Speak Jamaican ©Dawn Minott | with audio

Beforeword: In recent days, Jamaica has found itself in renewed conversation about the place of Patois/Patwa in national life, sparked by debate over its attempted use in Parliament. The moment reignited discussion—at home and across the diaspora—about language, identity, culture, and belonging.  

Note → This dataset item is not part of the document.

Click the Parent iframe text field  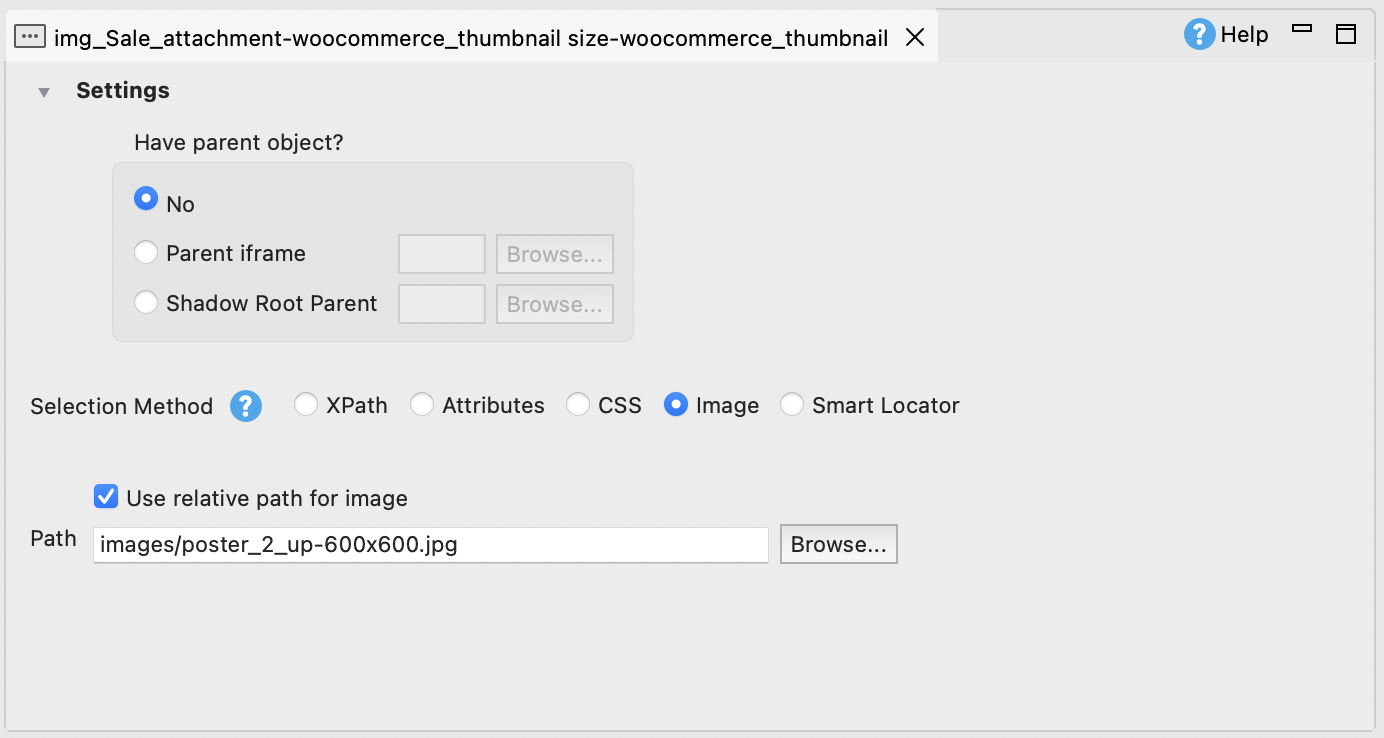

This piece,“Speak Jamaican”, does not enter that debate. Rather, it pauses to appreciate something the conversation itself reminds us of: that Patwa is deeply woven into the fabric of Jamaican life and culture.  This piece is an offering to the story Patwa. [Read and listen along]

Speak Jamaican

As a Jamaican living abroad
When asked where I’m from an’ me seh: “I’m from Jamaica”
Non-Jamaicans are soon to ask me to:
“Speak Jamaican!”

Dat usually mean:
Dem wan fe ear de melody
De lilt—yuh know dat sing-song way dat we talk?
De rhythmic roll like poetry pan beat

Dem ear de music
But dem nuh feel de fight

Cause when yuh ask mi fi “speak Jamaican”
Yuh nah jus ask fi ear de soun
Yuh ah ask me fi call pan
Mi lineage
Mi bloodline
Mi people dem
Yuh ah ask me fi reclaim me identity, me dignity, me language—
Patois (Patwa)!

Patwa a nuh “broken English”
It’s a language dat was bawn in bondage
Shape pan suga plantations weh African tongues blen wid de colonial Spanish, French, Portuguese, an’ di “Queen’s English”

It was code
It was kin
It was freedom in syntax
It was survival

So when yuh ask me fi “speak Jamaican”
Yuh really a ask mi fi channel de powas of dose dat come before me
Like Louise Bennett-Coverley—who we lovingly call Miss Lou
Who tek de same words weh dem seh wasn’t proppa, an mek dem magic
She seh: patwa belang pan di page, pan di stage, an inna de people dem mout
Suh,
She gi we permission fi talk like weself

But when you seh: “speak Jamaican”
Mi know weh yuh really waan fi ear, yuh nuh
Yuh waan fe ear:
“Wha’gwone?”
“Mi irie!”
“No problem, mon.”
De cute phrase dem
De soundbites
Yuh nuh really waan fi ear ’bout de istry weh mix wid sweat, blood, bullets, an rebellion
Cause yuh nuh undastan seh yuh a ask mi fi talk a language weh carry di istry, di struggle, an di brilliance of a people who neva did wait fi freedom but who tek it

Suh—
Yuh ready fi ear bout colonial rule?
Bout how we bruk free?
Bout de 1950s, early ’60s—
De rise of Patwa in book, in band, in beat?
Yuh ready fi stan up in de trut, bout how English siddun high pan pedestal while di native language was silenced in classrooms an courtrooms?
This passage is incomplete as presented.